Reproduce exactly the lines from the line containing "The image size" through the end of the records below, including both ends, and nothing else.
##### Exercise materials
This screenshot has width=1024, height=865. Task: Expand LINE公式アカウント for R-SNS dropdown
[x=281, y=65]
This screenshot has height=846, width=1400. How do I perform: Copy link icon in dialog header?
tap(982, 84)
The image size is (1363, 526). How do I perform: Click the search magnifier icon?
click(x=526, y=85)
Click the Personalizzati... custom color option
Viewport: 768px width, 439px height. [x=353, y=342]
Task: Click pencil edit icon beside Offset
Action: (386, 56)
##########
Solution for this task:
The image size is (1363, 526). How do I perform: Click the search magnifier icon?
click(x=526, y=85)
Click the Personalizzati... custom color option
Viewport: 768px width, 439px height. [x=353, y=342]
Task: Click pencil edit icon beside Offset
Action: (386, 56)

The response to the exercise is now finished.